Petral |
Akhirnya setelah sempat dirumorkan bahwa Pertamina Energy
Trading Limited (Petral) akan dibubarkan, kini muncul berita baru perihal nasib
anak perusahaan Pertamina tersebut. Tim Reformasi Tata Kelola Migas mengatakan
bahwa mereka sedang menimbang tiga opsi menyoal keberadaan entitas bisnis PT
Pertamina (Persero) di sektor pengadaan minyak impor yakni Petral. Dimana
ketiga opsi tersebut meliputi pemindahan Petral ke Jakarta; tetap
mempertahankan keberadaannya di luar negeri yakni Hongkong dan Singapura; dan yang
terakhir perihal wacana pembubaran perusahaan.
"Tapi target saya pribadi, Petral harus pindah ke
Jakarta. Pembicaran ini sudah mengerucut ke opsi itu dan akan direkomendasikan
ke Pak Sudirman dalam waktu dekat," ujar anggota Tim Reformasi Tata Kelola
Migas, Djoko Siswanto.
Menurut Djoko, opsi pemindahan Petral ke Jakarta dimaksudkan
untuk menyibak kegiatan bisnis pengadaan minyak impor yang dilakukan oleh anak
usahanya yakni Pertamina Energy Service (PES) di Singapura.
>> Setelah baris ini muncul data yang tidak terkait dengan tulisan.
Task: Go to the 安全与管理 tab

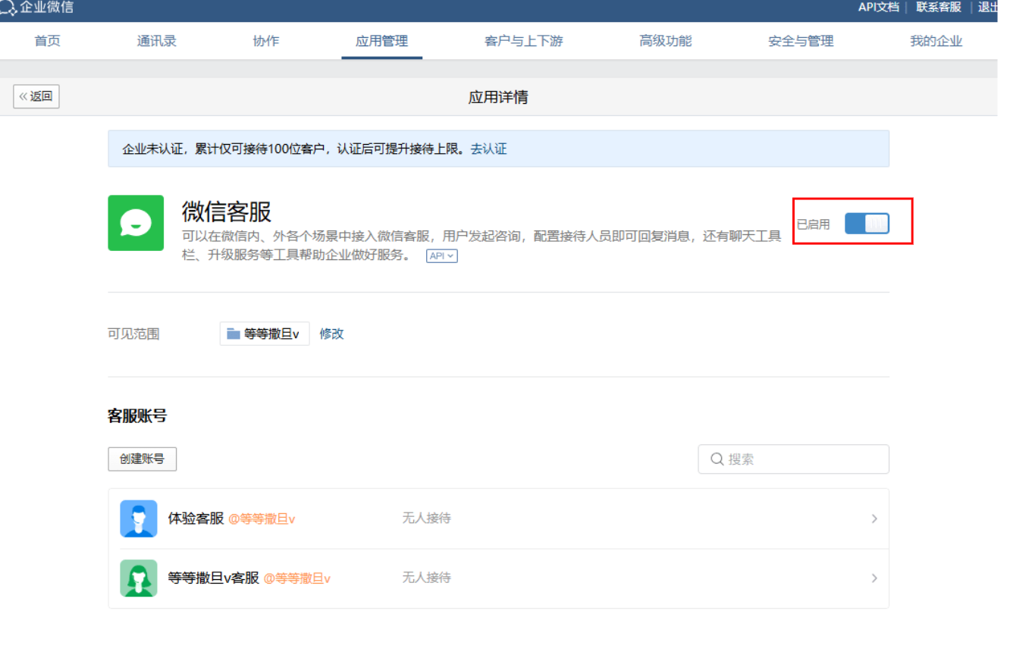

Selain itu, Tim memprediksikan
bahwa Petral memperoleh diskon lebih dari 1,58 persen dari pembelian minyak
berkadar oktan 92 atau tak sesuai dengan data yang dilaporkan manajemen dan
dinilai merugikan negara.
Padahal, formulasi pembelian minyak berkadar oktan 92 dari
Singapura oleh PES menggunakan formulasi 103,37 persen harga MOPS (Mean of
Platts Singapore) ditambah juga dengan biaya pengolahan, distribusi, serta
margin Pertamina yang diklasifikasikan kedalam komponen biaya Alfa.
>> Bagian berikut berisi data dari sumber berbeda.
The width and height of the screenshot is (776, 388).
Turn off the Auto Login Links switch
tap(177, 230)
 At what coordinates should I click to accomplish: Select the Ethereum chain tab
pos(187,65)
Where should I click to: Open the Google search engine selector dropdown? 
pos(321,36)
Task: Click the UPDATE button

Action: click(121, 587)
Lebih jauh lagi, dengan besarnya perputaran transaksi uang
yang diprediksi mencapai Rp 700 triliun per tahun Petral optimis akan
memperoleh keuntungan triliun Rupiah dan menjadi sumber pendapatan pajak bagi
Singapura dan Hongkong.
"Kalau dipindah ke Jakarta khan, pajak Petral bisa
masuk ke Indonesia. Kalau tetap di Singapura dan Hongkong ya larinya pajak
bakal kedua negara tadi. Jadi kita rugi dua kali kalau Petral tetap
disana," ujar Djoko.
Komisaris Pertamina, Susilo Siswoutomo tidak mempermasalahkan
wacana pemindahan Petral ke Jakarta hingga opsi pembubaran perusahaan. Walau demikian,
Susilo mengingatkan agar rekomendasi yang nantinya akan diputuskan Pemerintah
juga harus mempertimbangkan aspek kepastian pasokan bahan bakar minyak (BBM) ke
Indonesia.
"Salah satunya dengan opsi pembelian minyak langsung. Kalau
tidak ada jaminan, dari mana kita bisa memenuhi kebutuhan BBM nantinya," ujar
Susilo.
Seperti yang sudah diketahui sebelumnya, pada laporan
keuangannya pada 2013 kemarin Petral membukukan pendapatan usaha sebesar US$
33,35 miliar. Dari perolehan tersebut, laba usaha perseroan diketahui mencapai
US$ 45 juta. Adapun setelah pengurangan pajak dan sejumlah biaya, laba bersih
Petral berada di angka US$ 43 juta.
Sebaiknya memang Petral dibubarkan saja. Untuk mengawasi
korupsi di perusahaan dalam negeri saja sulit, apalagi untuk mengawasi yang
berada di luar Indonesia. Sudah bukan rahasia pula bahwa Pertamina dan anak
perusahaannya penuh dengan mafia dan korupsi.